----- DATA TO EXAMINE

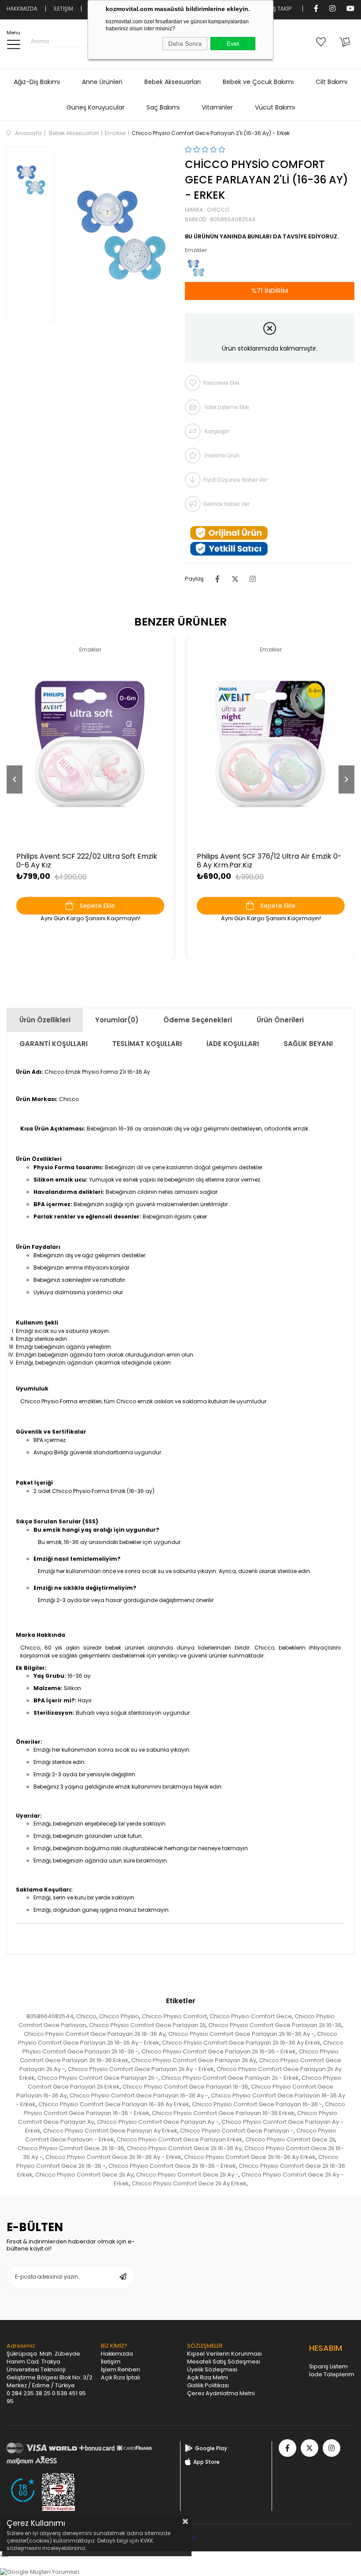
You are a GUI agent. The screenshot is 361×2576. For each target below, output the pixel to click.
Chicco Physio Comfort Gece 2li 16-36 (71, 2148)
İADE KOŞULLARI (232, 1043)
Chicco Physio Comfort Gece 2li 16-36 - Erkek (172, 2166)
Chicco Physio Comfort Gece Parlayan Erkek (180, 2139)
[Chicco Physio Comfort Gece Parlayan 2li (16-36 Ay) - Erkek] (196, 268)
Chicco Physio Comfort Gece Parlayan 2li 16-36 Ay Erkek (241, 2042)
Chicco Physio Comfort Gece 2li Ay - (187, 2174)
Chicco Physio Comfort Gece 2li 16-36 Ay (184, 2148)
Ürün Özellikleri (44, 1020)
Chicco (86, 2016)
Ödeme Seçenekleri (197, 1020)
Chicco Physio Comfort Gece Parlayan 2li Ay (193, 2060)
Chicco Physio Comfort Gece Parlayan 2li (147, 2025)
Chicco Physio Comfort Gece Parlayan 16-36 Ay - (139, 2095)
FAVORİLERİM (322, 41)
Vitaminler (217, 107)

----------

• PROBLEM:
Everything from the line containing "Chicco Physio Comfort Gece Parlayan Erkek" down to the last line of the entries is to be returned exactly, both ends included, and nothing beyond it.

• SOLUTION TO THIS TASK:
Chicco Physio Comfort Gece Parlayan Erkek (180, 2139)
[Chicco Physio Comfort Gece Parlayan 2li (16-36 Ay) - Erkek] (196, 268)
Chicco Physio Comfort Gece Parlayan 2li 16-36 Ay Erkek (241, 2042)
Chicco Physio Comfort Gece 2li Ay - (187, 2174)
Chicco Physio Comfort Gece 2li 16-36 Ay (184, 2148)
Ürün Özellikleri (44, 1020)
Chicco (86, 2016)
Ödeme Seçenekleri (197, 1020)
Chicco Physio Comfort Gece Parlayan 2li Ay (193, 2060)
Chicco Physio Comfort Gece Parlayan 2li (147, 2025)
Chicco Physio Comfort Gece Parlayan 16-36 Ay - (139, 2095)
FAVORİLERİM (322, 41)
Vitaminler (217, 107)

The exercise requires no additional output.